Very annoying you keep changing the requirements which tells me you dont know what you want LOL.
Having multiple SSIDs with different groups of users is a totally different scenario. Will look at this later..

For many network managed inside a mikrotik router, Just suggestion to using Bridge VLAN Filtering bro. Nothing wrong if not using vlan, but with vlan more convenient, expandable in future.
For my self I only use an ethernet that not become default bridge member port, just for backup emergency access ONLY. In case accidentally I cant access the router (config mistake or anything).

I have been there since I learn mikrotik only from tutorial around. That time, like this, adding new segment network must release that ethernet port from default bridge, so I can set DHCP Server from that port since it’s not a slave port anymore.

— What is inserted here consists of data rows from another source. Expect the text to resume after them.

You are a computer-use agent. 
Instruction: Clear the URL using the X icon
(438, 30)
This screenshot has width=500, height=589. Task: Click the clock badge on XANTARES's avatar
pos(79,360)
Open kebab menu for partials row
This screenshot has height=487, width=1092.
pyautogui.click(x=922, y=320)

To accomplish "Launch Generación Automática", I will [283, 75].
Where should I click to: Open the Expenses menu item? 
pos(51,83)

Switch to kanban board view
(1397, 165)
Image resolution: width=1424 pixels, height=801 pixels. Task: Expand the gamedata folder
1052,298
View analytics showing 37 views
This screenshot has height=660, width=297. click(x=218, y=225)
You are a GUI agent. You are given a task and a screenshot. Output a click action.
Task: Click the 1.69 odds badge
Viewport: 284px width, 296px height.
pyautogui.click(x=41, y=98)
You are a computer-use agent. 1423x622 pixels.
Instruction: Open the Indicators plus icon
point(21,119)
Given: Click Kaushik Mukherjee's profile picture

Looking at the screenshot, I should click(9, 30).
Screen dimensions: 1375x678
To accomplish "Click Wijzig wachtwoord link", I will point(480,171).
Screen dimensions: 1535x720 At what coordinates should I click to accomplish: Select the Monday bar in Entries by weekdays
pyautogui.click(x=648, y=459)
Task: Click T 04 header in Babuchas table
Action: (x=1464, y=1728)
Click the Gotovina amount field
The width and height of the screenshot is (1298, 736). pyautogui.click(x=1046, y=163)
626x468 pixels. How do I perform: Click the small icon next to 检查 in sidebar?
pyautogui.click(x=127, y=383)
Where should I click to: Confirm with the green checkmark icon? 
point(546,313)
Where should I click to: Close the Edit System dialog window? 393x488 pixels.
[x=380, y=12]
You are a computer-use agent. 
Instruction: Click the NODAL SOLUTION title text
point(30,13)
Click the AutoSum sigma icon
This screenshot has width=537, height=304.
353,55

Back to your setting, I see wlan2 (Guest) are slave of Wlan1(IOT). As far as I know, does slave interface cant have it’s own dhcp server?
/interface wireless
set [ find default-name=wlan1 ] band=2ghz-b/g/n country=indonesia disabled=no frequency=2472 mode=ap-bridge security-profile=E3IOT ssid=E3IOT wds-default-bridge=Bridge_LAN
add disabled=no keepalive-frames=disabled mac-address=1A:FD:74:39:10:18 master-interface=wlan1 multicast-buffering=disabled name=wlan2 ssid=E3Cipanas wds-cost-range=0 wds-default-cost=0 wps-mode=push-button-5s
That’s why from the start I encourage you to use VLAN. For ethernet port you can simply make that port leave as member port of default bridge since it’s physical port. But for your hAP-Lite? That wlan2 is VIRTUAL WLAN not another physical wlan. Wlan2 is virtual interface which is a slave of its master wlan1.

Then the hotspot?
/ip hotspot profile set [ find default=yes ] hotspot-address=192.168.27.1
/ip pool add name=LAN ranges=192.168.27.10-192.168.27.250
add name=Sys ranges=192.168.88.2-192.168.88.10
add name=wlan_IOT ranges=192.168.28.10-192.168.28.250
add name=wlan_guest ranges=192.168.29.10-192.168.29.250
/ip dhcp-server add add-arp=yes address-pool=LAN disabled=no interface=Bridge_LAN lease-time=12h name=DHCP_LAN
add add-arp=yes address-pool=Sys disabled=no interface=ether4 name=DHCP_Sys
add add-arp=yes address-pool=wlan_IOT disabled=no interface=wlan1 lease-time=12h name=DHCP_WLANIIOT
add add-arp=yes address-pool=wlan_guest disabled=no interface=wlan2 lease-time=12h name=DHCP_WLANGuest
/ip hotspot add address-pool=wlan_IOT interface=wlan2 name=HotSpot_Server

Server hotspot interface=wlan2 address pool=wlan_IOT
while add DHCP area address pool wlan_IOT interface=wlan1
then hotspot profile set [ find default=yes ] hotspot-address=192.168.27.1 which DHCP_LAN address
I really confuse.

CMIIW.

Lol
My thinking was getting at least all lan n wlan getting internet access. Then start exploring this multi ssid thingy.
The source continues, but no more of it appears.